Attending the burial of a subversive had fatal results for some villagers in the towns of Humaya and Chambaza, in the Huaura Valley, Huaura Province, Lima. Six of them were murdered on May 3, 1991, only days after the burial, by members of the army based out of the Andahuasi Military Base.
The victims:
In Humaya:
Javier Alberto Ipanaque Marcelo
Guillermo Salinas Conde
Fidel Romero Conde
En Chambara:
Uriol Tafur Ayala
Víctor Manuel Briceño García
Eusebio Aniceto Garay Anaya
Type of violation: Extrajudicial Execution
The Acts:
On April 23, 1992, at Kilometer 153 of Pan-American Highway North, a Avícola Antahuampa Consortium truck in which military personnel were traveling was ambushed by a subversive detachment of the Túpac Amaru Revolutionary Movement (MRTA). The action killed four soldiers dead wounded others. Similarly, one of the attackers was killed. The dead MRTA member was a native of Humaya village, a small settlement between the cities of Huaura and Sayán.

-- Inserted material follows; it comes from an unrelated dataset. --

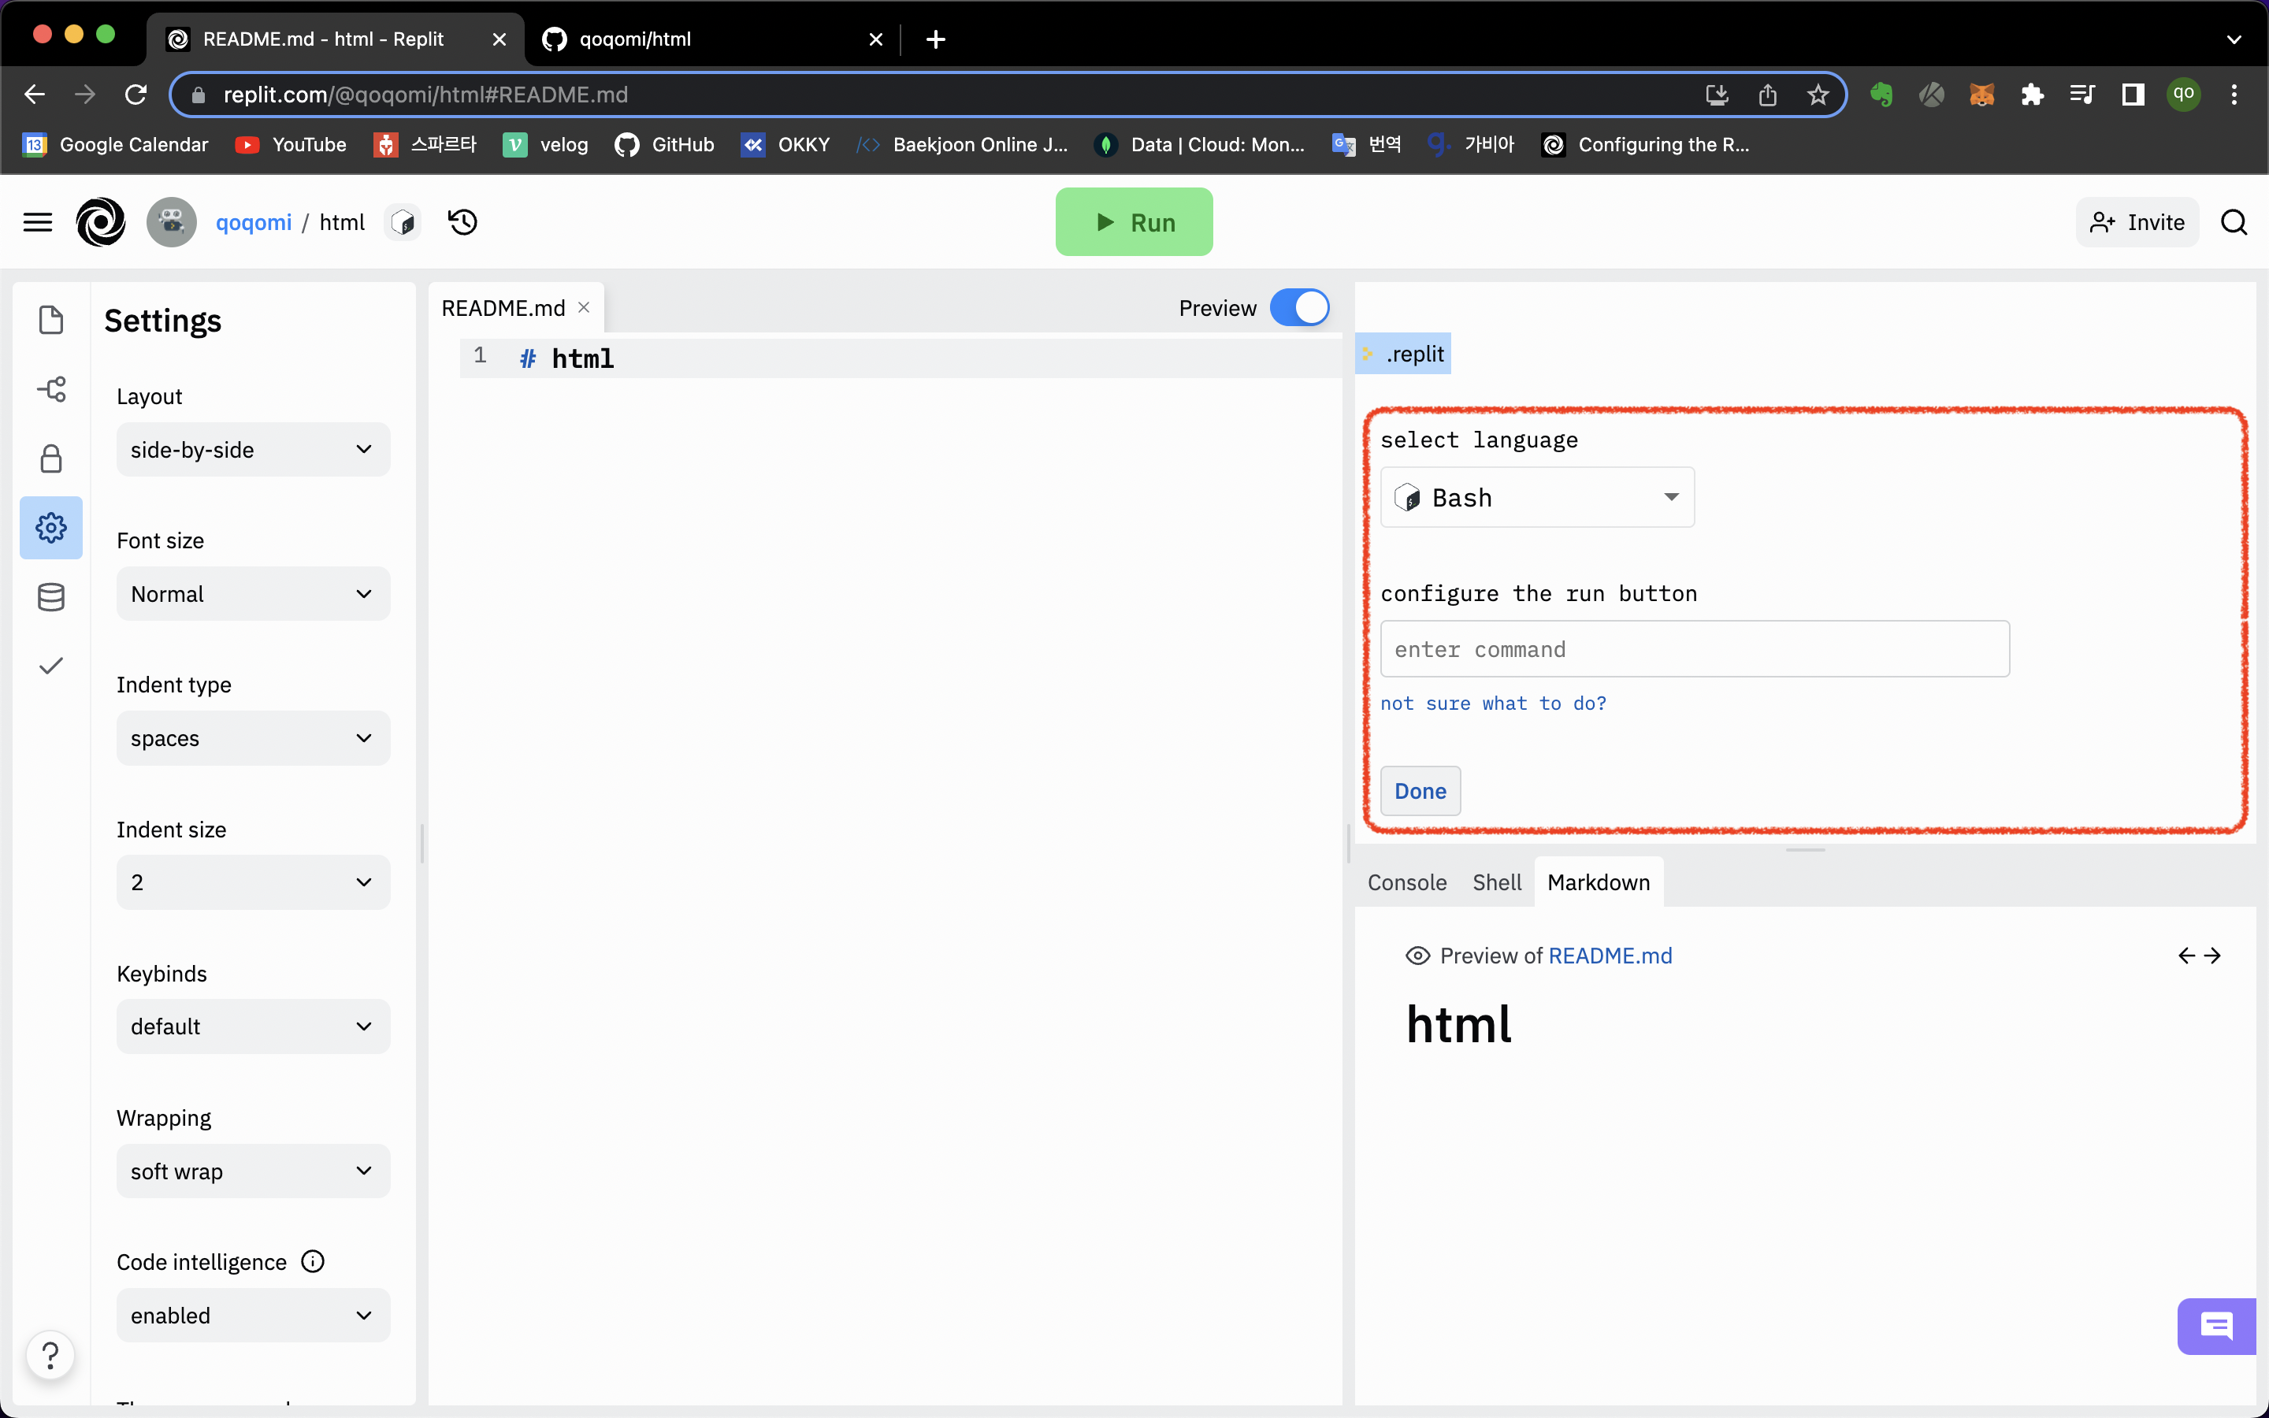Viewport: 2269px width, 1418px height.
Task: Expand the Layout side-by-side dropdown
Action: tap(253, 449)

Three days later, the burial of the subversive was attended not only by his family members but – as is the custom in that area – the local villagers from his town. Upon arriving at the cemetery, the funeral procession was intercepted by a combined force of the army and the National Police in a violent manner. Forty people were detained and brought to the Andahuasi Military Base and later the branches of the Technical Police at Huacho.

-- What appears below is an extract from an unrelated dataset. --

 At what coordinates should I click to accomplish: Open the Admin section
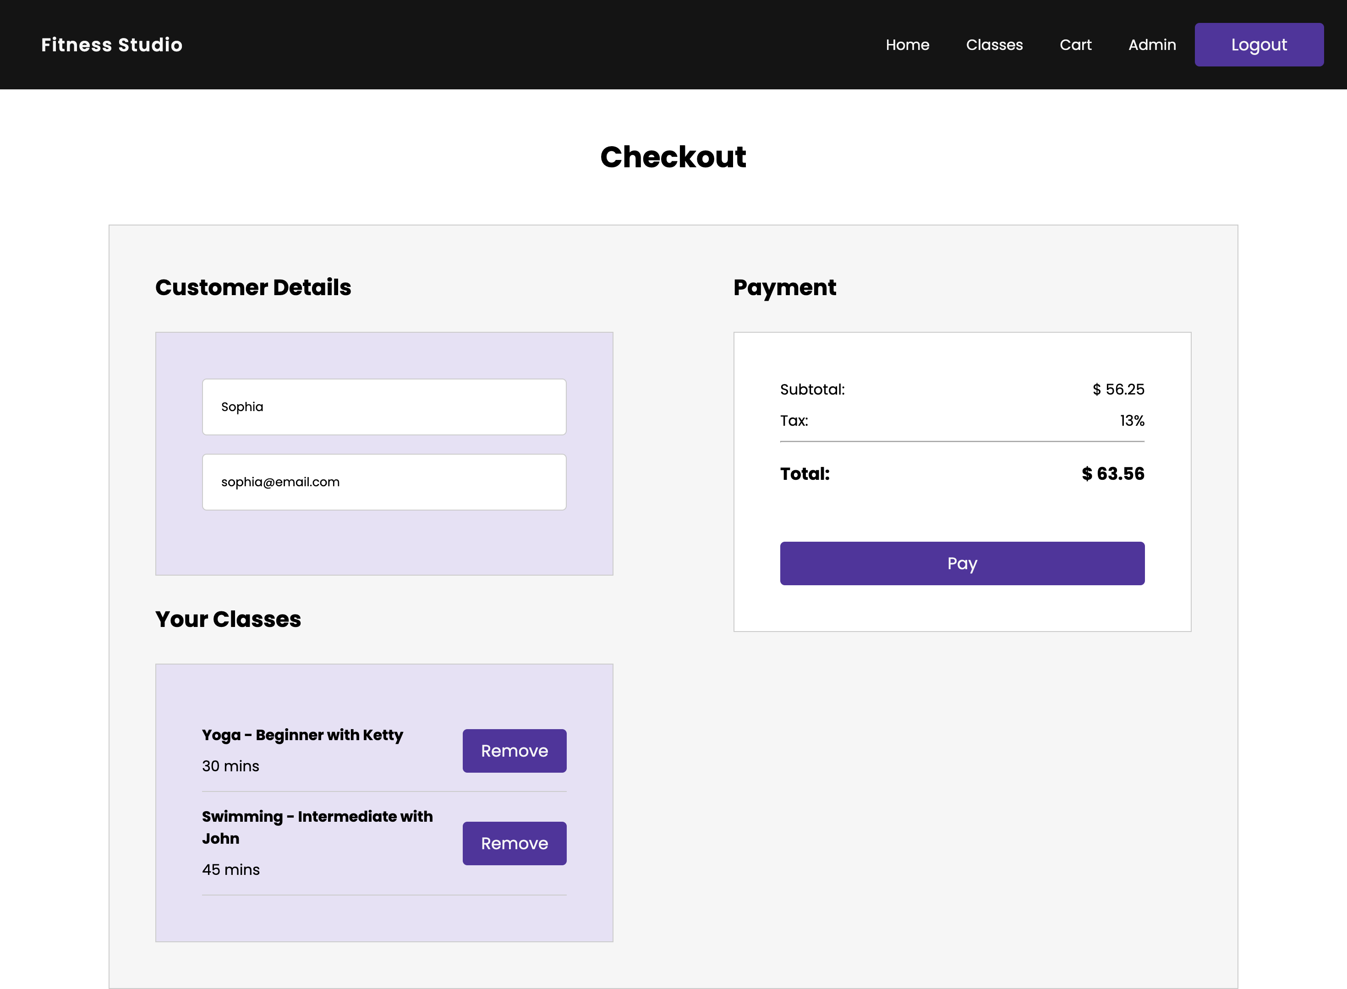tap(1151, 44)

The villagers of the area believed that the incident with the soldiers had ended there. They were wrong. On May 3, 1992, between 12:40 and 3:00 am, several armed men dressed in army uniforms, some with bullet-proof vests and faces covered with black ski masks, entered the villages of Humaya and Chambara, searched for various people by their names, broke into said person’s houses, and killed them.
In Humaya they made Milagros Ipanaque Marcelo identify the house of her brother, Javier Ipanaque Marcelo, who they killed with two gunshots. They did the same with Guillermo Salinas Conde and Fidel Romero Conde.
In Chambara, they executed Uriel Tafur Ayala, Víctor Manuel Briceño García, and Eusebio Aniceto Garay Anaya.
Two uniformed men searched for Eusebio Garay in his house. After violently throwing him out of his house, they shot him and left in the same vehicle that they arrived in. Víctor Briceño was also violently brought out of his house and shot in the right temple.
To make it seem as if the crime had been committed by a terrorist organization, in both locations where the murders took place they painted graffiti on the walls. However, the slogans painted did not correspond with those used by the subversive groups. After the summary executions the killers left for the road that leads to the military barracks.
The family members of the victims denounced the acts before the corresponding prosecutor’s office, but the case was never judicially investigated. The Provincial Prosecutor’s Office of Huacho arraigned the provisional archiving of the case for a lack of having named and captured the authors of the crime.
The implementation of the unconstitutional amnesty laws 26479 and 26492 temporarily stopped all possibility of a trial, but the case was reopened when the laws were thrown out and the Prosecutor’s Office Specializing in Cases of Extrajudicial Executions, Forced Disappearances, and Tortures was established.